56.4 A small revolution: Young favela dwellers and audiovisual production

Wednesday, August 1, 2012: 11:45 AM
Faculty of Economics, TBA
Oral Presentation
Lia ROCHA , Social Science, Universidade do Estado do Rio de Janeiro - Brasil, Rio de Janeiro, Brazil
Intellectuals, policy makers and foreign visitants have historically stigmatized Rio de Janeiro's favelas as dangerous settlements but also celebrated them as exotic places with a rich and unique culture. While violence and exotics remain important representations of Brazilian favelas, new portrays but especially new actors have emerged in the last years, since residents of these territories have been able to present their cultural production in different spaces of consumption (television, music and movies industries). This article discusses how young slum dwellers, participants of "social projects" carried out by local non-governmental organizations, become producers of "alternative" images of favelas. The analysis reflects upon the production of images and representations by these young people about themselves and where they live, and how their production is linked to activities of nongovernmental organizations in those territories.
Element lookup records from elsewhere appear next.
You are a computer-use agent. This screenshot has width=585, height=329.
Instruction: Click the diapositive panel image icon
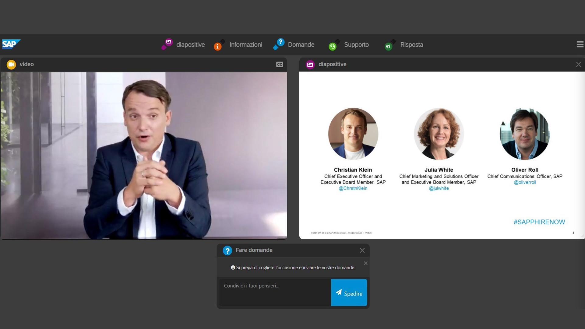[x=310, y=64]
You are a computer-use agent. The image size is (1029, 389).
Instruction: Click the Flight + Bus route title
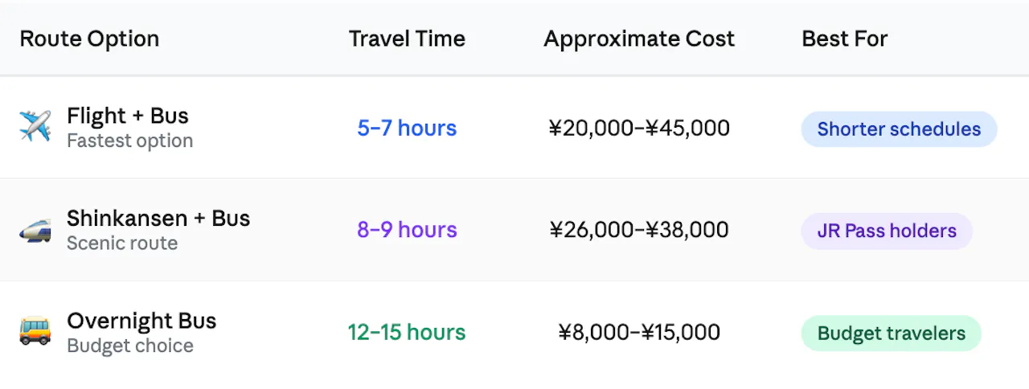pos(128,116)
I discuss how some of these initiatives are seeking public legitimacy as representatives of favelas dwellers, partly as a substitute for residents' associations that have been losing strength and recognition. The so-called "NGOs from within" bring the issue of self-representation into the "social projects market" by articulating two logics. On one hand, they represent favelas as a place of risk, which is part of what I will call "repertoires of social projects." On the other hand, they identify a "local culture", which must be valued as a way to ensure the residents' citizenship rights. In this paper, representations that reinforce stigmas and self-representations that counter-act them are the object of my analysis. By analyzing the case of the NGO TV Morrinho, located in a favela called Pereira da Silva, at Rio de Janeiro – Brazil, this paper explores how these two apparently conflicting logics are articulated in the discourses and actions of these young favela residents and their NGOs.